Home to Virginia’s governors since 1813, the Executive Mansion is the nation’s oldest governor residence. From its origins, the mansion boasted a separate cookhouse, smokehouse, and ice house, but it was not until 2014 that it added a kegerator, thanks to beer-loving Governor Terry McAuliffe, who then passed it to his successor. “Governor McAuliffe very generously donated the kegerator to the Executive Mansion,” said Governor Ralph Northam, “although it is probably no surprise that we are not getting quite as much use out of it as he did.” That said, the kegerator does not sit idle. “We continue to demonstrate Virginia’s commitment to the craft beverage industry by offering guests to the Mansion draft beer from a Virginia brewery,” said Northam.

As of today, that beer is Collaboration 29. A tribute to Charlottesville itself and named after The Charlottesville 29, Reason calls the beer a “a juicy, tropical love letter to our home town, brewed in partnership with Beer Run, Murphy & Rude, Kardinal Hall and The Charlottesville 29.” Governor Northam saw it as an ideal fit. “I like that this particular beer represents a collaboration among the men and women who work in the food and beverage scene that makes Charlottesville such a great place to live,” said Governor Northam.

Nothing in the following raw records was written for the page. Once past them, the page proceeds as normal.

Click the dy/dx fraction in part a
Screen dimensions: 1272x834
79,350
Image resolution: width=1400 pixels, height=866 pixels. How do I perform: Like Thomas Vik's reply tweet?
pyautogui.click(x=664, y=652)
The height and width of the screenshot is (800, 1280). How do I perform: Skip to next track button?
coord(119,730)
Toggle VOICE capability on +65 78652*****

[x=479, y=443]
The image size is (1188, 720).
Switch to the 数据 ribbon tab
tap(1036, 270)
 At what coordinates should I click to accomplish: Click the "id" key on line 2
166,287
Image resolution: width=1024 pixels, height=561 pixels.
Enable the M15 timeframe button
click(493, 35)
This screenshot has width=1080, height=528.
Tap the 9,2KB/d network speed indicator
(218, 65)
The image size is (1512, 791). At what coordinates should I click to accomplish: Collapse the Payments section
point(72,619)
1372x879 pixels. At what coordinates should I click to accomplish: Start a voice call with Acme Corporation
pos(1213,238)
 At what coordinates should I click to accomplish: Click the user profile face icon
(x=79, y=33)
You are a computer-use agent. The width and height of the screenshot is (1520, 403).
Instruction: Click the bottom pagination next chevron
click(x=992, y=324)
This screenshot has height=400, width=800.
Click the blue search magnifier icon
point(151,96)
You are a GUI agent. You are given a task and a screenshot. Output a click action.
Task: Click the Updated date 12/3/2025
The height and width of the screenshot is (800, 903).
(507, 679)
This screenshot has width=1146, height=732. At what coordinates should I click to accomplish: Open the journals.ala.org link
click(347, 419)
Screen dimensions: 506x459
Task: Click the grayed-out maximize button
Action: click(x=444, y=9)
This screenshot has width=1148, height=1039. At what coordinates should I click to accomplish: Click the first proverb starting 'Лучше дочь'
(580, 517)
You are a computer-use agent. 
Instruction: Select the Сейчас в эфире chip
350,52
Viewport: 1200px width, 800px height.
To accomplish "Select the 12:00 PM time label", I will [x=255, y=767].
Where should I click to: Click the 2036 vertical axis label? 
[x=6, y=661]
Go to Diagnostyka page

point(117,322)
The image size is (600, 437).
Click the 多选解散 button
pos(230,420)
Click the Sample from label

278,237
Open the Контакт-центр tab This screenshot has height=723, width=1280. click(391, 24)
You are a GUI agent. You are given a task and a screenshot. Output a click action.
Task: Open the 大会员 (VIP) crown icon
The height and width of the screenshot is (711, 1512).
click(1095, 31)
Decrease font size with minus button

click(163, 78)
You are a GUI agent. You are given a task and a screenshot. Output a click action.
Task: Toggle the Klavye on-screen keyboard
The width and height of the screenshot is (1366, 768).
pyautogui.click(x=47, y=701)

And so, just hours after belting a grand slam in his summer softball league, Governor Northam celebrated today by welcoming Collaboration 29 and its contributors to the Mansion. For Reason, there were Mark Fulton, Jeff Raileanu, and Devon Callan. For Kardinal Hall and Beer Run, there were John Woodriff and Justin Castelhano. And, for Murphy & Rude, there was Jeff Bloem.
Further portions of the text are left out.